The Air Jordan 13 carried Michael Jordan through his famous “The Last Dance” season, ultimately playing an integral role in his sixth and final NBA Championship.
Designed by Tinker Hatfield, the Air Jordan 13 played off the baller’s Black Cat persona, sporting a sole inspired by that of a panther’s paw. Possessing a quilted upper, speed lacing system and hologram branding, there was a clear cut level of luxury and innovation on the futuristic Air Jordan 13 that made it popular upon its arrival in the 1997-98 NBA season.
Worn by Jordan for the duration of his final regular season with the Chicago Bulls, the Air Jordan 13 released in five mid-top takes over the course of that campaign, as well as two low-top takes. On court, Jordan played in four Air Jordan 13s tied to his team tones that took to retail as well, as two Air Jordan 13 Low player-exclusive colorways that did not release that season. Among the originals, “White/Red,” “White/Black,” “Black/White” and “Black/Red” renditions hit stores and were worn by Jordan in mid-top fashion, while a “Navy/Flint Grey” pair also hit stores, though never endorsed on the court by Jordan. Additionally, “Navy/Black” and “Black/Chutney” Air Jordan 13 Lows released in 1998, despite not being worn by Jordan as a Bull.
Famously, MJ played in the Air Jordan 13 in mid- and low-tops through the 1998 NBA Playoffs, only to debut the then-unreleased Air Jordan 14 in the 1998 NBA Finals. Despite the switch, the Air Jordan 13 remained remarkably popular in original form and years later as a retro release. After a short time away from retail, the Air Jordan 13 Retro released at stores in fall 2004, only six years after it had last been launched. As a lifestyle play, the Air Jordan 13 Retro debuted in a new “Wheat” colorway before returning in the original “Black/Red” makeup as a coveted holiday release.
Since returning in 2004, the Air Jordan 13 Retro remained in and out of stores for much of the 2000s and 2010s in mid-top and low-top form. Every original colorway of the Air Jordan 13 — both mid and low — have hit stores as a retro release, while imaginative new makeups have proved popular just the same. In 2005, the Air Jordan 13 Retro took on LS, or lifestyle, allocations by way of the very limited “Altitude” take that ushered in a new era of off-court collectibility for the hardwood classic. Similarly, the Air Jordan 13 Low released in a women’s-exclusive “White/University Blue” makeup in 2005 that extended the audience for the already applauded model.

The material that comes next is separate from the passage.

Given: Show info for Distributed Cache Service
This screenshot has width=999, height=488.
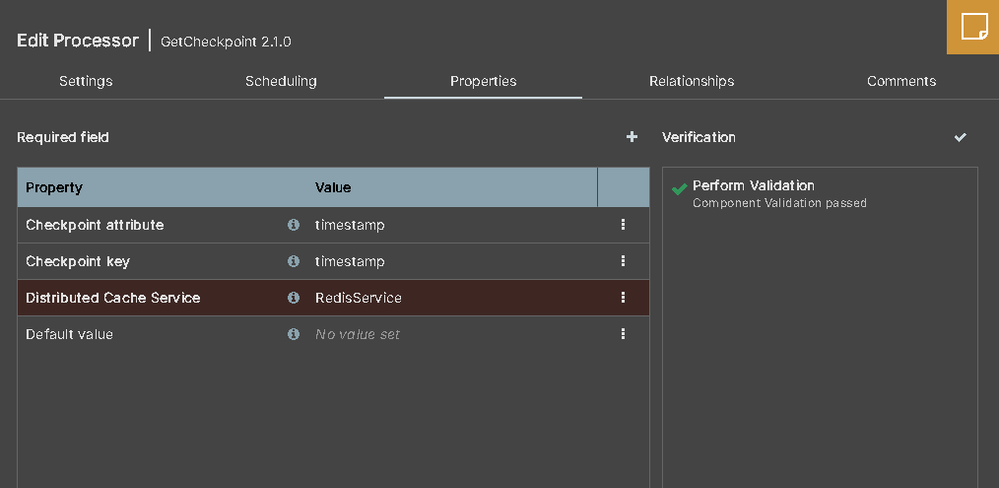Looking at the screenshot, I should click(x=293, y=298).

Because of its creative design and endorsement by MJ in his final Chicago season, the Air Jordan 13 Retro has also remained popular in NBA action by athletes in the 2000s and 2010s. Jordan Brand endorsers such as Ray Allen, Quentin Richardson, Chris Paul, Mike Bibby, Kevin Martin and Dwyane Wade had been given Air Jordan 13 Retro player exclusives. Additionally, the Air Jordan 13 Retro has seen team exclusive takes for the University of North Carolina, the University of Oregon and Marquette University. The Air Jordan 13 Retro has also crossed over to the sports of football, baseball and golf in cleated form, appearing in player-exclusive takes while also seeing some styles released at retail for amateur athletes.
The sustained success of the Air Jordan 13 is ultimately rooted in its ties to MJ’s remarkable play and Hatfield’s creative design. For many, remembering Jordan’s last season in Chicago is enough nostalgia to make the Air Jordan 13 an all-time classic. For others, the shoe’s iconic hologram branding and ability to appear strong in an array of material plays, color stories and adaptations all offer the newness for the 1998 model to sustain time.
Whatever one’s reason is for loving the Air Jordan 13, the shoe has proven popular in the 1990s, 2000s, 2010s and now the 2020s. By being able to pull out palettes from the Air Jordan 13 Retros long list of player exclusives while also appearing malleable enough to take on topical themes from in and outside of sneaker culture, the Air Jordan 13 Retro will continue to release in an array of styles that will appeal to a wide audience of all ages and eras.